DIRECTIONS FOR THIS TASK: A word-for-word reproduction of the listing is required.

DATA FOR THIS TASK:
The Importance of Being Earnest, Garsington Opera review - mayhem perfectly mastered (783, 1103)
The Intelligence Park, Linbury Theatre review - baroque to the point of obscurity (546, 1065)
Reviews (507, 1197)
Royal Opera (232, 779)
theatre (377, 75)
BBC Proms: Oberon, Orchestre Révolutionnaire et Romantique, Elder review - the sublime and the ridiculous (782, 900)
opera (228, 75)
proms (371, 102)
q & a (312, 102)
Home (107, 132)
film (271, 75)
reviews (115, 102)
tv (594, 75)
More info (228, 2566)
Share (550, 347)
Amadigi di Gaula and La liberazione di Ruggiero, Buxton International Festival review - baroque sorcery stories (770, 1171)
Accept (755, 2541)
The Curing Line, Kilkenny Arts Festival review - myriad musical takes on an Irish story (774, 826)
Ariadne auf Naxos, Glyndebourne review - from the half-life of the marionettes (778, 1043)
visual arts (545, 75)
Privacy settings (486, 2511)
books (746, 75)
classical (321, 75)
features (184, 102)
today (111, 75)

ANSWER SECTION:
The Importance of Being Earnest, Garsington Opera review - mayhem perfectly mastered (783, 1103)
The Intelligence Park, Linbury Theatre review - baroque to the point of obscurity (546, 1065)
Reviews (507, 1197)
Royal Opera (232, 779)
theatre (377, 75)
BBC Proms: Oberon, Orchestre Révolutionnaire et Romantique, Elder review - the sublime and the ridiculous (782, 900)
opera (228, 75)
proms (371, 102)
q & a (312, 102)
Home (107, 132)
film (271, 75)
reviews (115, 102)
tv (594, 75)
More info (228, 2566)
Share (550, 347)
Amadigi di Gaula and La liberazione di Ruggiero, Buxton International Festival review - baroque sorcery stories (770, 1171)
Accept (755, 2541)
The Curing Line, Kilkenny Arts Festival review - myriad musical takes on an Irish story (774, 826)
Ariadne auf Naxos, Glyndebourne review - from the half-life of the marionettes (778, 1043)
visual arts (545, 75)
Privacy settings (486, 2511)
books (746, 75)
classical (321, 75)
features (184, 102)
today (111, 75)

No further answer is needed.